1-6 「排水路 目覚める星屑」
漆黒に染まった下層。
鉄骨が折れた高架の下、舗装が割れ、濁った水がたまっていた。
男たちの持つライトが水面に反射し、ゆらめく。
金属のブーツが水を踏み、音が狭い排水路に響いた。
瓦礫の奥で、かすかな光が漏れている。
一人がしゃがみ込み、ライトを向けた。
倒れた鉄骨の隙間には、半透明の培養槽。
白い液体の中には、小さな赤ん坊が沈んでいた。
細い指がゆらりと浮かび、胸がかすかに上下している。
「目標を発見」
先頭の男が無線で報告する。
背後から別の男が駆け寄った。
合計四名。
全員が黒い装備をまとい、肩の装甲には塔の紋章。
「ゼウスからの命令を忘れるな。対象は必ず回収する」
「了解。……生死は問わず、だったな」
「俺たちは従うだけだ。
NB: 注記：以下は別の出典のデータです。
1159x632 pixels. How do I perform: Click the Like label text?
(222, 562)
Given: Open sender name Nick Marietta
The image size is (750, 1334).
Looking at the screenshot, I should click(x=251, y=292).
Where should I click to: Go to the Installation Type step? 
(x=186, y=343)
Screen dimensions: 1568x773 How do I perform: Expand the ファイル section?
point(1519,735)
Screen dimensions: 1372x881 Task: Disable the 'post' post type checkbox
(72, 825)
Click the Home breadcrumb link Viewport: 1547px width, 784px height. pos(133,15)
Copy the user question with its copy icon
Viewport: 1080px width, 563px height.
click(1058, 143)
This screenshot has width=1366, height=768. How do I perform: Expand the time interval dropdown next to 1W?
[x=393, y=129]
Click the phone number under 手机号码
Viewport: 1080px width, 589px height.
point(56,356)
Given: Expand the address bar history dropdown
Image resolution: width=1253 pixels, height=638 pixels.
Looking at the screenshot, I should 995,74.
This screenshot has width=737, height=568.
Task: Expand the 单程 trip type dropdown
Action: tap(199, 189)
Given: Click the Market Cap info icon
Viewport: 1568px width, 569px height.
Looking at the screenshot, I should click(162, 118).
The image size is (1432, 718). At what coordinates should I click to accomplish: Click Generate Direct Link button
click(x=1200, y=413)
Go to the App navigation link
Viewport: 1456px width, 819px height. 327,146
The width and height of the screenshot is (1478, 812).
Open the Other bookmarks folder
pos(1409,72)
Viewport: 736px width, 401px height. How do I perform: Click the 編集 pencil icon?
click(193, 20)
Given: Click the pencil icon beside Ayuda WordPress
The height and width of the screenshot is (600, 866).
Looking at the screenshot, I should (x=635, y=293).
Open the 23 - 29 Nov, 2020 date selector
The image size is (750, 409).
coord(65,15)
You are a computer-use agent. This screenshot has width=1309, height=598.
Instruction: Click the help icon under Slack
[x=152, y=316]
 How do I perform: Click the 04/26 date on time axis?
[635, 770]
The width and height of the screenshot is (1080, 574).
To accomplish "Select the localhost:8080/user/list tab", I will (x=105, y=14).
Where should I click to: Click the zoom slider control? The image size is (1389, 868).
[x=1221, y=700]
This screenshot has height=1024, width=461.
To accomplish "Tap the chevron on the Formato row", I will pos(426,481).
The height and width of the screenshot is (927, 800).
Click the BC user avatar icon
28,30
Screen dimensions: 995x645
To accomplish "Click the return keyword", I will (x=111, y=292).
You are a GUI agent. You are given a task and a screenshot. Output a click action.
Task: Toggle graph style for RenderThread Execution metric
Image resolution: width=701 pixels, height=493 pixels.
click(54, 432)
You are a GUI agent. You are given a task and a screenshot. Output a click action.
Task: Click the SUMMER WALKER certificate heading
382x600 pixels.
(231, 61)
塔兵に逆らう権利なんてない」
声に迷いはなかったが、その静けさが逆に冷たく響いた。
二人が培養槽のロックに工具を差し込み、固定ボルトを外し始める。
金属音が夜の排水路に響いた。
その瞬間、培養槽の中でナユタの瞼が開く。
瞳の奥で、星屑が淡く動き出した。
ロックが、爆発もなく弾け飛ぶ。
青白い粒子が霧のように広がり、ヘルメットのライトを反射して空気を白く染めた。
「なっ!」
男が腕をかざすより早く、粒子が胸部装甲を叩いた。
音はない。
体が後方の壁に叩きつけられ、荒い息だけが漏れる。
粒子は空気に散らばらず、培養槽の上空に集まり、球状に浮かんだ。
ナユタの瞳から光が完全に消え、透明な水晶のようになる。
残った三人が銃を構える。
だが照準を合わせる前に、粒子が動いた。
手首、足首、銃口を打ち、全員が地面に崩れ落ちる。
意識はある。
だが、体はまったく動かない。
排水路の奥から、ゆっくりと足音が近づいてきた。
暗がりの中で、アザゼルの手に握られた装置が淡い赤の光を点滅させている。
その光が、倒れた兵士たちの装甲と培養槽の水面に反射して、赤い筋を描いた。
排水路の静寂を裂くように足音が止まり、彼の視線が培養槽と浮遊する粒子に向かう。
光の揺らぎを受けて、仮面がわずかにきらめいた。
アザゼルはゆっくりと足を止め、培養槽を見下ろす。
仮面の奥から視線が落ちる。
低く、乾いた声が排水路の壁を伝って響いた。
「……これが“人形”の力か」
粒子がわずかに揺れる。
培養槽の側面ランプが淡い青色に変わった。
同時に、アザゼルの装置のインジケーターも青く輝く。
反応は、完全に一致していた。
排水路には、男たちの荒い呼吸と、粒子が擦れ合う微音だけが残った。